Alors que le film a été écrit et diffusé en plusieurs langues, Gail et Mélanie insistent sur «l’amour, la gentillesse et la famille choisie, ça transcende toutes ces choses», peu importe la langue. Et si ce film a été très bien accueilli par les nombreux festivaliers, Georgina Lightning, présente à la projection, en est ressortie émue. «C’est une histoire incroyablement bien écrite» et même si Rosie évoque «des sujets très lourds, mais ce n’est pas un film à sensation, c’est tellement organique et authentique».

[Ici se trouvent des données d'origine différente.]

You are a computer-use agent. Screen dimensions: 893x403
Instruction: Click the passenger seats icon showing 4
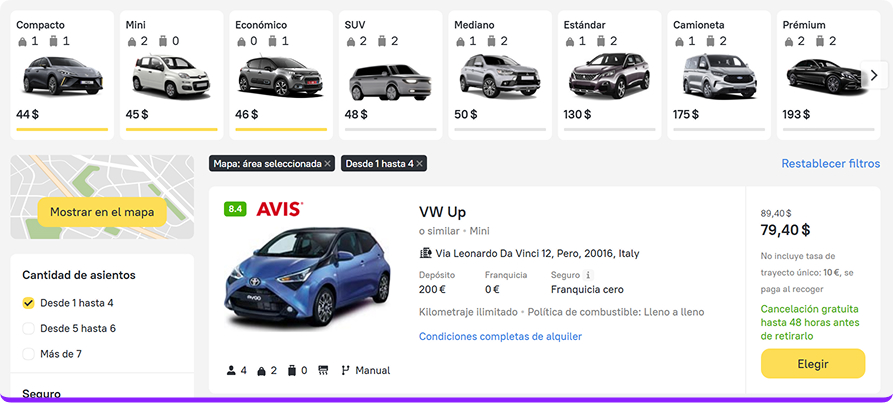click(232, 370)
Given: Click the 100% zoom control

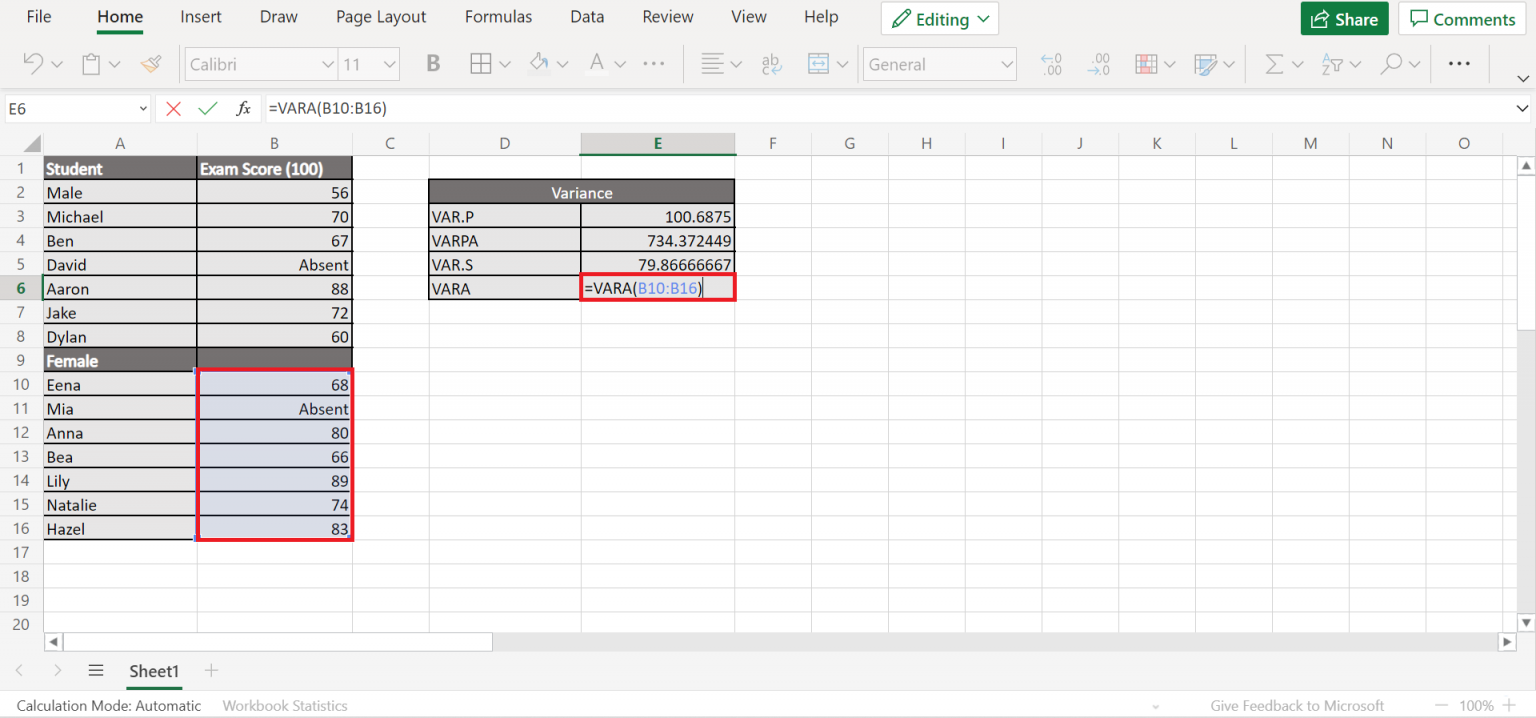Looking at the screenshot, I should pos(1477,705).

Êtes-vous un amateur de courts métrages?

Au EIFF, certains courts métrages ont été diffusés en série à l’heure du lunch afin que les gens puissent participer au festival pendant leur semaine de travail. De plus, des séries de courts métrages un peu plus longs ont été projetées les weekends. Les thèmes abordés dans ces séries ont pu susciter de nombreuses émotions.Le samedi 24 septembre, le SHORT STOP 2.0 a présenté des films sur le thème de l’environnement. Il y avait des courts métrages animés comme Manō qui traite de questions relatives à la pollution de l’eau et aux pratiques de pêche ayant des impacts considérables sur les requins et le corail.Le court métrage Big Water Summer: A Creation Story est, quant à lui, un documentaire consacré à l’histoire de Cherilyn Yazzie, une agricultrice et cheffe d’entreprise navajo. L’histoire de Cherilyn Yazzie, qui a dû faire face à la sécheresse, aux défis de l’alimentation dans sa communauté et à la perte de ses proches, a fait rire, pleurer et réfléchir sur le monde qui nous entoure.

Au Canada, la rafle des années 1960 correspond à une politique gouvernementale responsable de l’enlèvement de milliers d’enfants autochtones à leurs familles (plus de 20 000) afin de les rendre disponibles à l’adoption par des familles de type caucasien, partout au pays. Une rafle qui a duré une vingtaine d’années, entre 1960 et 1980. En octobre 2017, le gouvernement du Canada a manifesté son désir de dédommager les victimes de cette rafle.